How I Built a Lightning-Fast Local RAG with Cosdata and Ollama

#programming #ai #python #vectordatabase

Retrieval-Augmented Generation (RAG) is the backbone of modern AI applications. But most tutorials send your data to the cloud (Pinecone, OpenAI) or require heavy setups.

I wanted something Private, Free, and Fast.

So I built LocalVaultQA - a 100% local RAG system using Cosdata (a new high-performance vector DB) and Ollama. Here is how I did it, and why this stack is a game-changer.

The Stack

Ollama: The standard for running local LLMs. I used gemma3:12b for generation and nomic-embed-text for embeddings.
Cosdata: An open-source, Rust-based vector database. It's incredibly lightweight and supports Hybrid Search out of the box.
Streamlit: For a clean, interactive UI.

Key Challenge: Authentication & Search

Cosdata is secure by default, which can be a pain for local dev. It requires an Admin Key for every request.

The Fix: I wrote a custom start-cosdata.sh script that runs inside the Docker container to auto-configure the environment.

# docker-compose.yml snippet
command: /bin/sh -c "cd /opt/cosdata && /root/cosdata-v0.1.2-beta/bin/cosdata --admin-key my_secure_password"

This bypasses the interactive prompt, making the database spin up effectively "headless" and ready for connection immediately.

The Secret Sauce: Client-Side Hybrid Search

Semantic search (Dense vectors) is great for "concepts", but fails at specific keywords (like part numbers or acronyms). Keyword search (BM25) is the opposite.

Hybrid Search combines them.

Since the Cosdata Python SDK is still in beta, I implemented a robust Reciprocal Rank Fusion (RRF) algorithm directly in the client:

def query(self, question, top_k=5, mode="hybrid"):
    # 1. Get Dense Results
    embedding = ollama.embeddings(model="nomic-embed-text", prompt=question)["embedding"]
    dense_res = self.collection.search.dense(query_vector=embedding, top_k=top_k*2)

    # 2. Get Text Results
    text_res = self.collection.search.text(query_text=question, top_k=top_k*2)

    # 3. Fuse with RRF
    scores = {}
    for rank, hit in enumerate(dense_res):
        scores[hit['text']] = 1.0 / (60 + rank)
    for rank, hit in enumerate(text_res):
        scores[hit['text']] = scores.get(hit['text'], 0) + (1.0 / (60 + rank))
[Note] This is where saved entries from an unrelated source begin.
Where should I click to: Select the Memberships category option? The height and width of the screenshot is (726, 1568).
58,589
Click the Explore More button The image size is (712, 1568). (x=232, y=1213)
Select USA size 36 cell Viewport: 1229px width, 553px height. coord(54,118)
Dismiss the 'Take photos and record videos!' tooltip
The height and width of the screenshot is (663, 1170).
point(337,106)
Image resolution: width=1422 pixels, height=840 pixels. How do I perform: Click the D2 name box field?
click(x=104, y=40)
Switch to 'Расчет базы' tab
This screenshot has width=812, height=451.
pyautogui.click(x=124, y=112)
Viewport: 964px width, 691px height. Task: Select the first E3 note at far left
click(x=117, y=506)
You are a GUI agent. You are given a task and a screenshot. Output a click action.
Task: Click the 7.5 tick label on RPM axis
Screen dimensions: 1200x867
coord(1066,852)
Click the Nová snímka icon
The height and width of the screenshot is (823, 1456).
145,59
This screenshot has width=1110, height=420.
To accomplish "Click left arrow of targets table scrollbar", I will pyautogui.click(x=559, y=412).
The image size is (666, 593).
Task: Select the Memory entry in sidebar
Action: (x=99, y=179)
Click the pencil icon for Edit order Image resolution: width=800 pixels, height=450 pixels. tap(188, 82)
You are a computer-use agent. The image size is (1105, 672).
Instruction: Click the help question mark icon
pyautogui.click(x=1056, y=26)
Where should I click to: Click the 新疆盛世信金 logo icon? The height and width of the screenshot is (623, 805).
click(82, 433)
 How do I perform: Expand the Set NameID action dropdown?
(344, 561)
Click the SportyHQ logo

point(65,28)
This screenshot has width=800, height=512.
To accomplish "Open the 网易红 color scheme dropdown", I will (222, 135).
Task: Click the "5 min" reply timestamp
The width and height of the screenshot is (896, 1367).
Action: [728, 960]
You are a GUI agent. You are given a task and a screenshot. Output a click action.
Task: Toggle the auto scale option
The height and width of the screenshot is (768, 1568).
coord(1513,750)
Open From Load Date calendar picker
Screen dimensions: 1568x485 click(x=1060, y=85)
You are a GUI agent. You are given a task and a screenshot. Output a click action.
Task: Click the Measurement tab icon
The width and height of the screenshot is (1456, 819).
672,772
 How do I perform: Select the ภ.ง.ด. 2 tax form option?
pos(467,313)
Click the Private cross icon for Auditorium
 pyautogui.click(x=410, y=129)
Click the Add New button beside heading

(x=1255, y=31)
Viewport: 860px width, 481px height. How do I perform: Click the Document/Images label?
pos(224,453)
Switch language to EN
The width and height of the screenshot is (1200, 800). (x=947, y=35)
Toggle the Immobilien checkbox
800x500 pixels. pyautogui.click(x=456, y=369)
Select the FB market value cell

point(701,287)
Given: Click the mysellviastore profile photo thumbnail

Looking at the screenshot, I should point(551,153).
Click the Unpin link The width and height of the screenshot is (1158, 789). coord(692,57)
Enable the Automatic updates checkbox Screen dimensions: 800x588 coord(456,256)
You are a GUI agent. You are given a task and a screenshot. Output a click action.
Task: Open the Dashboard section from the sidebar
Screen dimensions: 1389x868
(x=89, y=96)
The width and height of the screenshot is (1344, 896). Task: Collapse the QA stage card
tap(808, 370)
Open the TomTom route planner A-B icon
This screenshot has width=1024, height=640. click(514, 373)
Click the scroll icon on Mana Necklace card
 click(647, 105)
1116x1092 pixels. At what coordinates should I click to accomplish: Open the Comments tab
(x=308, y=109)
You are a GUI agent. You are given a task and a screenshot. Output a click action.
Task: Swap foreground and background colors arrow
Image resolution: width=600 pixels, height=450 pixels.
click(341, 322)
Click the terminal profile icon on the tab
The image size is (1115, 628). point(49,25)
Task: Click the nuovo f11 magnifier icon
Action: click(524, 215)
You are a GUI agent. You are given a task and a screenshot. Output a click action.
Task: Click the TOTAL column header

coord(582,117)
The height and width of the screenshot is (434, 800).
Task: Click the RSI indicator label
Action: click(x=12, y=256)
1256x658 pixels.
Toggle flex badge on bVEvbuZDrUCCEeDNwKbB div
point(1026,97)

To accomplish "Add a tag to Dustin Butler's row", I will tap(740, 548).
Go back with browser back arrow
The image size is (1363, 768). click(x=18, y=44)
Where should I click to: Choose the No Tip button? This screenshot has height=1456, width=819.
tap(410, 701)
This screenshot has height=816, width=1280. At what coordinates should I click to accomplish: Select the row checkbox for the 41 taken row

    # Sort and return top_k
    return sorted_results[:top_k]

This ensures we get the best of both worlds, capturing "meaning" AND "precision".

Why Use This?

Privacy: Your financial docs, legal papers, or personal journals never leave your laptop.
Speed: Cosdata is written in Rust. Indexing is near-instant.
Cost: $0. No tokens, no monthly fees.